Qualcosa di simile si può dire del San Francesco, peraltro singolare nel taglio orizzontale, dove il paesaggio pare il vero protagonista dell’immagine, e in cui sentiamo la lezione della grande pittura veneta, a partire da Giovanni Bellini.
I dislivelli di qualità, nel prosieguo del percorso fogoliniano, si fanno sentire, pur sempre entro la duttilità e la sapiente padronanza del mestiere.
Tra la produzione sacra in terra trentina, l’ancona per la chiesa di Povo, qui esposta, ne è un chiaro esempio: la pala rivela un’esecuzione di stampo convenzionale, ma le scene lacustri della predella hanno un’atmosfera e un movimento che indussero Bruno Passamani a parlarne come del punto più alto di “assimilazione della poesia dossesca”. In effetti, Fogolino potè confrontarsi a Trento con gli interventi al castello dei fratelli Dossi e di Girolamo Romanino, gli uni e l’altro portatori di declinazioni inquiete e molto immaginifiche dello spirito dell’epoca, diverse da quelle, più classiche, in cui Fogolino si era formato.
Tuttavia, facendo un passo indietro, vediamo che già le predelle della citata Adorazione dei Magi (di trent’anni precedente l’opera di Povo) erano pregne di una poetica narrativa propria, più intima e sciolta dai vincoli rappresentativi che la committenza poneva sull’immagine principale.

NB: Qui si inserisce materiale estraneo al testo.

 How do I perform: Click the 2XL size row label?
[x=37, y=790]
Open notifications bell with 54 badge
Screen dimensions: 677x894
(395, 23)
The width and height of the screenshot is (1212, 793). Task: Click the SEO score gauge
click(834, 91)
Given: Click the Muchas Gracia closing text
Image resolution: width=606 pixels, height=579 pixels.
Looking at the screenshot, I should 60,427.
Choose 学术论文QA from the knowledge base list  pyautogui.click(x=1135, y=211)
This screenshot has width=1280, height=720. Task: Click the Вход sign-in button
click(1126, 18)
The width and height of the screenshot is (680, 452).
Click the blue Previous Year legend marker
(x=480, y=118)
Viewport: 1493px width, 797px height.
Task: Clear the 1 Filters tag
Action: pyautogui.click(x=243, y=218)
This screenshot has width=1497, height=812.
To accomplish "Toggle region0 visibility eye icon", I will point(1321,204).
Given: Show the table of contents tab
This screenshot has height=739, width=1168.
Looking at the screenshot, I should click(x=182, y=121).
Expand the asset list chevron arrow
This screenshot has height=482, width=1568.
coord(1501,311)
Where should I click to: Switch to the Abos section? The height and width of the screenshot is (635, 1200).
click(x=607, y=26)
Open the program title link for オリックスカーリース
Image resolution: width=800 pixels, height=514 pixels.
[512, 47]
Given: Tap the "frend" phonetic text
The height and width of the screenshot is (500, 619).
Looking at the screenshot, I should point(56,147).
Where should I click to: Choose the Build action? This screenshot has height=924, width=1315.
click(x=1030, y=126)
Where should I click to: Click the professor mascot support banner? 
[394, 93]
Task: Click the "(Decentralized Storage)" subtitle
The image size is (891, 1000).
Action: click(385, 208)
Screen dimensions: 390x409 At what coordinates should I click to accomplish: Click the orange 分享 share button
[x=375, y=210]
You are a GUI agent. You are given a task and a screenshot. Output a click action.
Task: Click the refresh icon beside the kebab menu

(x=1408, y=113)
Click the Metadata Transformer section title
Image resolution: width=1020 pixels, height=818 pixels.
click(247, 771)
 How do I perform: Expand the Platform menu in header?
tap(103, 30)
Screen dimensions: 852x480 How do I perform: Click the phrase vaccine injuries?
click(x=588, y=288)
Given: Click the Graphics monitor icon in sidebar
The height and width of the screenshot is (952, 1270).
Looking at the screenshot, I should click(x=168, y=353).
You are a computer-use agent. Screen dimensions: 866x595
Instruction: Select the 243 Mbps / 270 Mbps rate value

Il cantiere del Magno Palazzo clesiano aveva però finalità rappresentative diverse da quelle sacre, finalità politiche, e ciò aprì al Fogolino (e alla sua fiorente bottega) un campo di intervento col quale non si era misurato prima dell’arrivo a Trento. Tra i vari cicli a soggetto profano affrescati a palazzo (per non dire delle dimore nobiliari sparse sul territorio, ad esempio dei Madruzzo e dei Thun), il ciclo del Torrion da basso è quello che riserva le prove migliori. Se ne occupa, nel catalogo (poderoso aggiornamento degli studi fogoliniani, con saggi di vari studiosi) Michelangelo Lupo, con un’attenta analisi iconografica, dalla quale emerge come il Fogolino, in via diretta o mediata, abbia attinto al repertorio di immagini del mondo romano presente nella ricca biblioteca umanistica raccolta dal Cles. E, se nella serie degli Imperatori romani a cavallo vediamo liberarsi con efficacia una vena inquieta e dinamica, in quella degli Animali fantastici ci si rivela il Fogolino più inventivo. A dire il vero fu lo stesso Cles a chiedergli espressamente: “Nel torion da basso lassereti star de dipingere armi et in loco di esse fareti fare qualche altra fantasia vaga”. Com’era nella sua duttile ed eclettica capacità, Fogolino colse questo stimolo per concedersi qualcosa di originale, non imitato, come altrove, da Pinturicchio o Giulio Romano (palazzo Te di Mantova), fantasie “grottesche” diverse anche da quelle che disseminò nel castello e nelle dimore private fino agli anni quaranta del Cinquecento.